Bereits seit 23 Jahren ist Kriens meine neue Heimat. Ich fühle mich hier rundum wohl, in der drittgrössten Gemeinde des Kantons, mit rund 28'000 Einwohnern. Bei „Dorf-Gesprächen“ tauchte immer wieder die Frage auf, warum ich mich eigentlich nur in Bern engagiere, aber nicht in Kriens. Die Mitbestimmung in der Politik meiner Wohngemeinde wäre ebenso wichtig, zumal sich die Gemeinde in einer etwas schwierigen Situation befinde...

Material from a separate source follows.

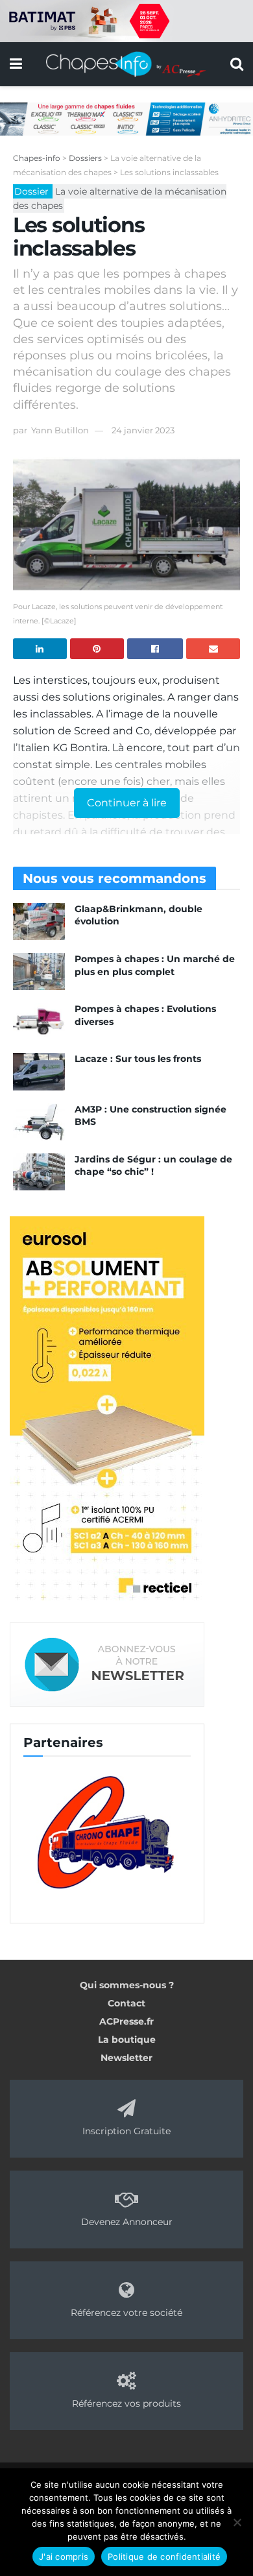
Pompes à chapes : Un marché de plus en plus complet (155, 965)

Dem kann ich nur zustimmen und nach längerer Überlegung habe ich mich entschlossen, im Frühling für den Einwohnerrat zu kandidieren. Da ich als Nationalrätin kein Mandat angenommen habe kann ich es zeitlich gut einrichten, an den Sitzungen in Kriens dabei zu sein. Der zusätzliche Zeitaufwand beträgt ca. 10%.

Die SVP- Nomination für die Wahlen am 01. Mai, fand bereits gestern Abend, am 28. Januar statt. Meine politischen Schwerpunkte im Einwohnerrat wären eine Verbesserung der Standort-Bedingungen für Gewerbe und Unternehmen, mehr Sicherheit für die Bürger und eine eigenständige Gemeindepolitik.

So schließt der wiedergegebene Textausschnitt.